Life (and death) can most decidedly get in the way of your writing. A couple of years back I took in a roommate. I shouldn’t have. I didn’t need one to pay my bills, but I was trying to help out a family member. Listen, common sense told me to say “no” when he asked. (Actually, he had a friend of his ask. That way it came across as less of a request and more of a suggestion. Foolishly, I let myself get played. I realize that now. Also actually, every member of my family suggested I not take him in, but fool that I am I ignored them.) Long story short: before all was said and done I had two family members living with me. I had the stress of two people who do not like each other much living under my roof, and I had the added financial stress of paying far more than I should have for the privilege. My first unintentional roommate was told to leave after starting several screaming matches over the holidays (Remember how I told you my wife passed away? Did I mention that was two days before Christmas? Did I mention that I occasionally have trouble finding my holiday cheer? Yeah. The little darling killed that for me this last year.). I gave him four weeks to vacate the premises. A little over six weeks later I locked the door on him as he flipped me off to show how much he appreciated my help.

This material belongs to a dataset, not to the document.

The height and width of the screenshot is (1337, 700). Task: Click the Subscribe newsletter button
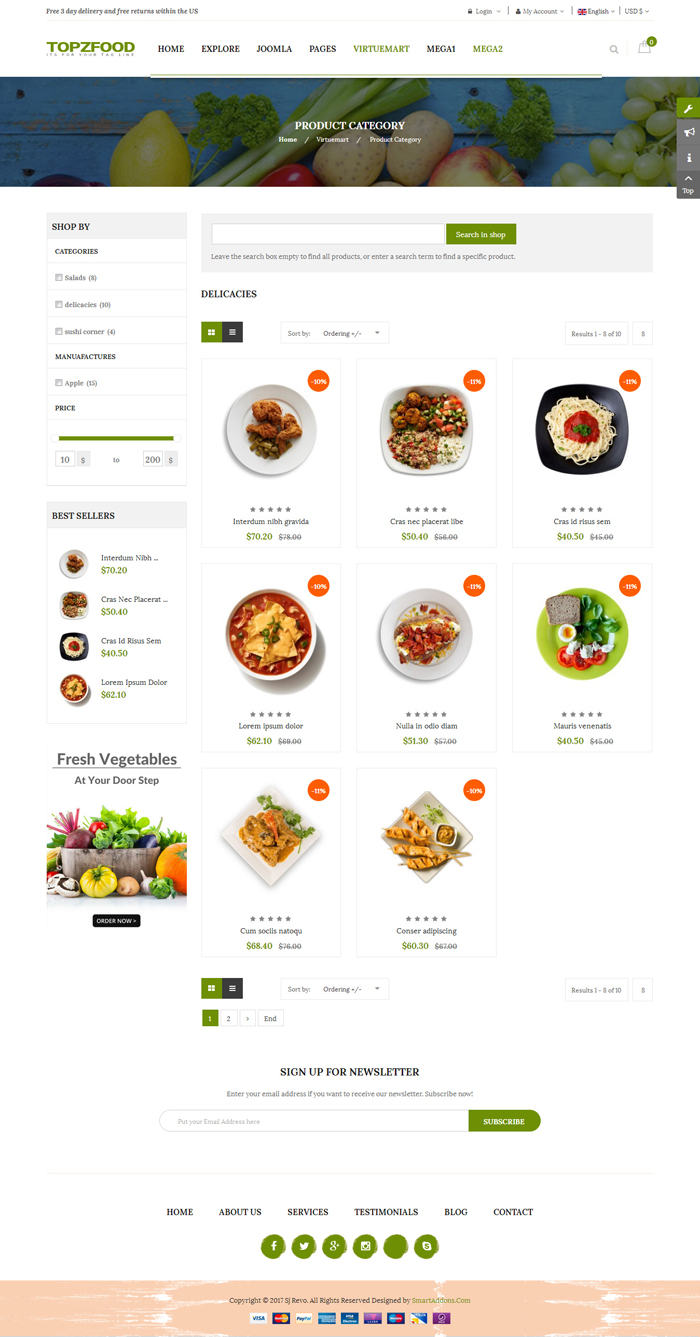click(504, 1121)
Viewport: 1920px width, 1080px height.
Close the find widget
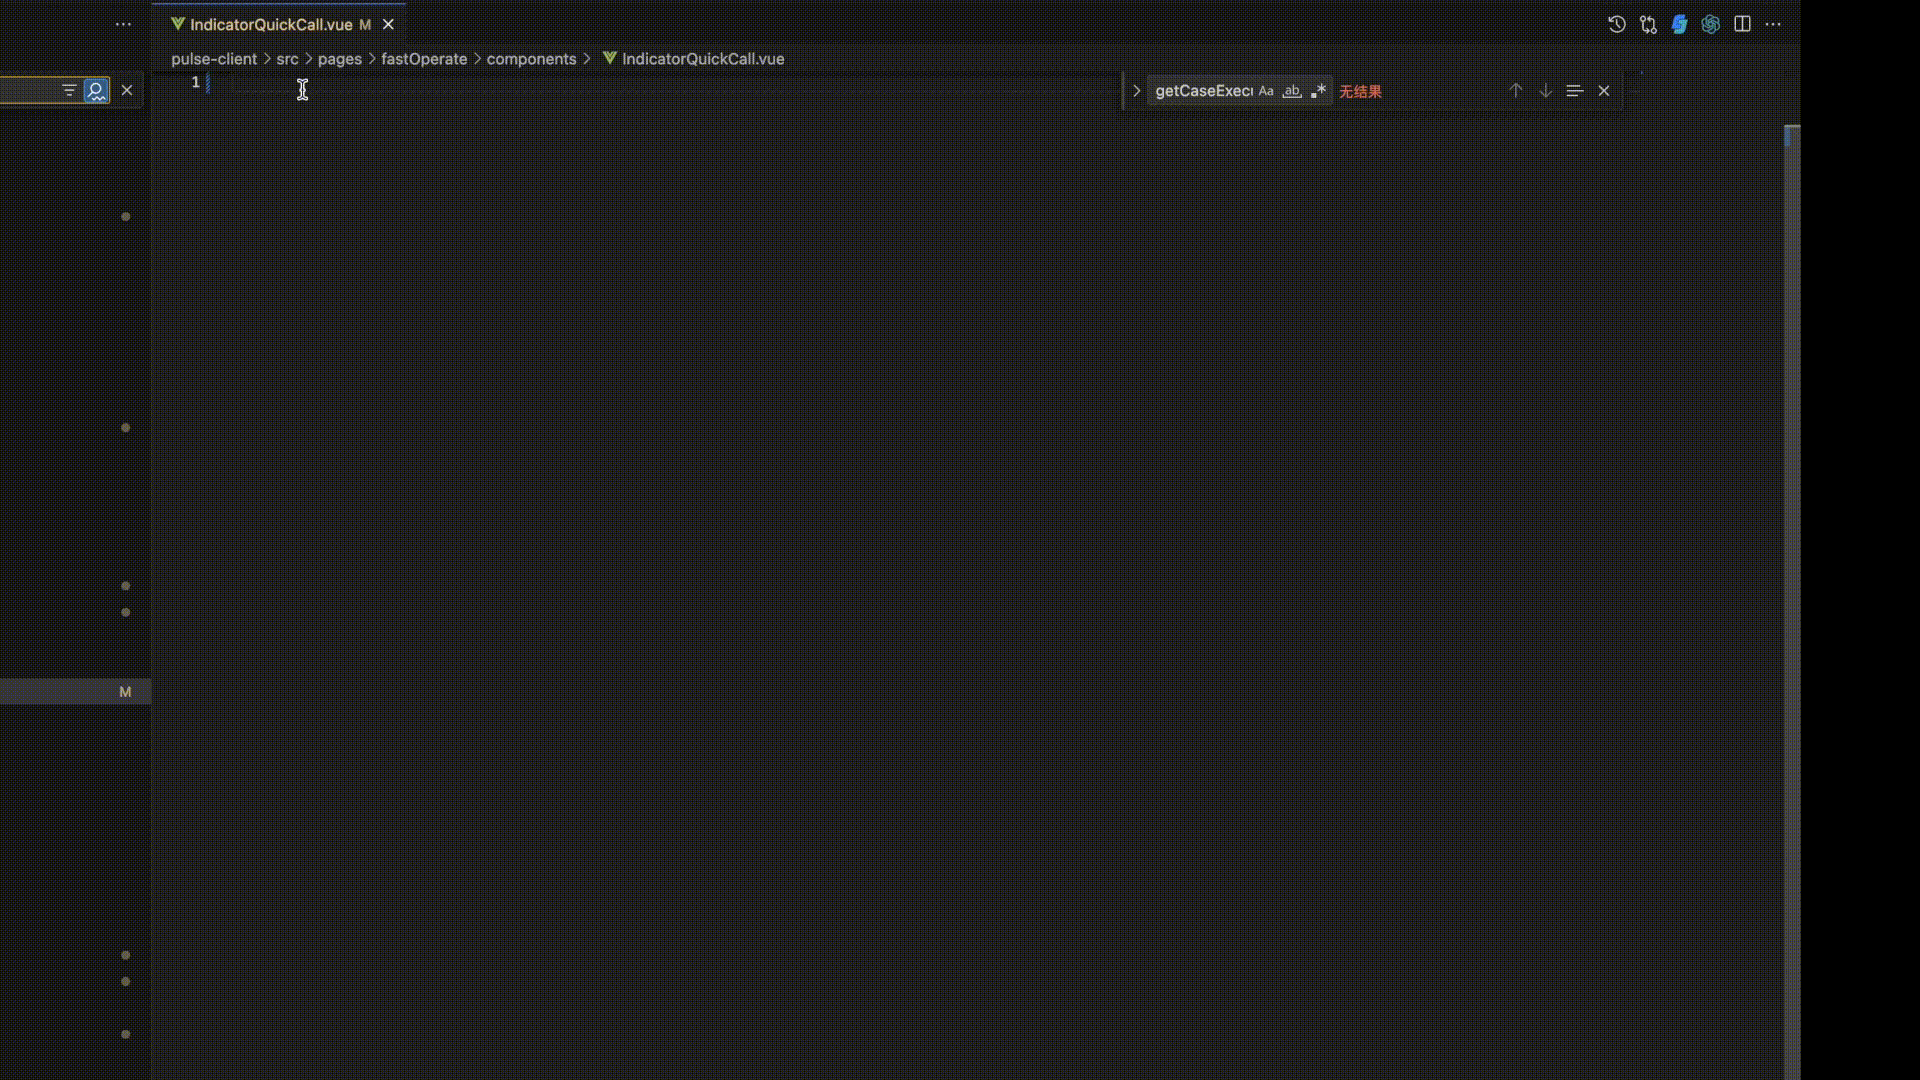(x=1604, y=91)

Darnedest thing. My writing output died a violent death while my family was living with me. Oh, I still got work done, but not as much as I should have by any stretch and most assuredly not the level of writing I’ve been doing for years.
A couple of weeks ago I mentioned moving to New England. I moved alone. No roommates. I hauled most of my personal belongings down two flights of stairs without much help. I had a couple of good friends who assisted with the truly heavy stuff and more friends who gave assistance with loading the truck and still more friends who helped with Unloading the truck.
I’m not as young as I used to be and I can still feel every stair that I took up and down the multiple flights in order to relocate. There are and were a lot of stairs. I’m readjusting to a very different lifestyle and pattern and you know what?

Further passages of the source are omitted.